Innovation and Entrepreneurship: Practice and Principles by Peter F. Drucker

Far from my previous post about Perkins, Peter Drucker’s book Innovation and Entrepreneurship was a paradoxical reading. The first chapters were painful even if brilliant. I understood there that innovation is a process which will be successful if carefully planned and managed. Fortunately, chapter 9 completely changed my perception when the author dealt with knowledge-based innovation, which includes innovations based on science and technology. So let me summarize the main points of this chapter:

1- the characteristics of knowledge-based innovation:

a. the time span between the emergence of the technology and its application is long, 20 to 30 years,

b. it is a convergence of several knowledge and until all the needed ones are available, this innovation can not succeed,

2- the requirements:

a. a careful analysis of the required factors, i.e. the available knowledge and the missing ones,

b. a clear focus on the strategic position, i.e. you have to be right the first time or others will take your place,

c. learn and practice entrepreneurial management, because most tech. innovators lack management skills ,

3- the risks:

a. first, even after a careful analysis, knowledge-based innovation remain unpredictable and turbulent (see also Moore’s books about the chasm and the tornado), and this is linked to its characteristics above; this has two important implication:

i. time plays against innovators,

ii. survival rate is low,

b. there is a limited window where new ventures start, and when it closes, there is a general shakeout, where few survive; who survives is also unpredictable. The only chance of surviving is to have a strong management and resources,… and luck;

c. there is also a receptivity gamble. Even market research does not work with these innovations and the reason why an innovation is accepted or not is also unpredictable.

I have to admit this confirms an intuition I had since my VC years: you have to make a bet and then work hard. But there is no way, you can really plan the success of knowledge-based innovations.

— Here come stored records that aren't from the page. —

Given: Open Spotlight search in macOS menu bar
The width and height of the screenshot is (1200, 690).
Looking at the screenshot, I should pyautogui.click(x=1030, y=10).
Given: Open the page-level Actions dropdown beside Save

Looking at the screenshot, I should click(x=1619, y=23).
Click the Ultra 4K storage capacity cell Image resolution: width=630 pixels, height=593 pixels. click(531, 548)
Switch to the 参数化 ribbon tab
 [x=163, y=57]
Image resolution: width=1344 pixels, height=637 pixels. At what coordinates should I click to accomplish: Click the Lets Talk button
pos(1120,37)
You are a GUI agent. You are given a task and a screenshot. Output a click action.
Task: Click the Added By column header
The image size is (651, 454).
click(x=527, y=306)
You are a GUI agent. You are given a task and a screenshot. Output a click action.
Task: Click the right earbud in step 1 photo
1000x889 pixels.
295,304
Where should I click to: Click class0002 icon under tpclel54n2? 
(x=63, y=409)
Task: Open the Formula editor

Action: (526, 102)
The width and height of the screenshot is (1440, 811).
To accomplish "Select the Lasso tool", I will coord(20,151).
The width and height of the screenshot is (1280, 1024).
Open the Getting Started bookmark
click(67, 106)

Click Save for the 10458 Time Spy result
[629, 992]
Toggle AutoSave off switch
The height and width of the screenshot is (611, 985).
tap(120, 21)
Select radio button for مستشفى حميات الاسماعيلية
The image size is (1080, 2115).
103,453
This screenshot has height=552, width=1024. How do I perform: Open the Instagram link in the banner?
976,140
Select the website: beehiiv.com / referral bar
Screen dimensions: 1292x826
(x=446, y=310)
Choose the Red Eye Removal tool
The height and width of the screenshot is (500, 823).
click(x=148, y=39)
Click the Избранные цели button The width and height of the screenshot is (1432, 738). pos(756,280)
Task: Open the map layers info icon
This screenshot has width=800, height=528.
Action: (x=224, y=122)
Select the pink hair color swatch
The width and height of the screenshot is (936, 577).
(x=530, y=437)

The end of the book is quite good, in particular its conclusion: “The first priority in talking about public policies is to define what will not work: Planning is actually incompatible with an entrepreneurial society and economy. Innovation has to be decentralized, ad hoc, autonomous, specific. It had better start small, tentative, flexible. […] It is popular today [1983!], especially in Europe, to believe that a country can have “high-tech entrepreneurship” by itself. But it is a delusion. In fact a policy which promotes high-tech and high-tech alone will not even produce high tech. All it can come with is another expensive flop, another Concorde. […] The French are right, economic and political strength requires high tech but there must be an economy full of innovators with vision and entrepreneurial values, with access to venture capital, and full of economic vigour.”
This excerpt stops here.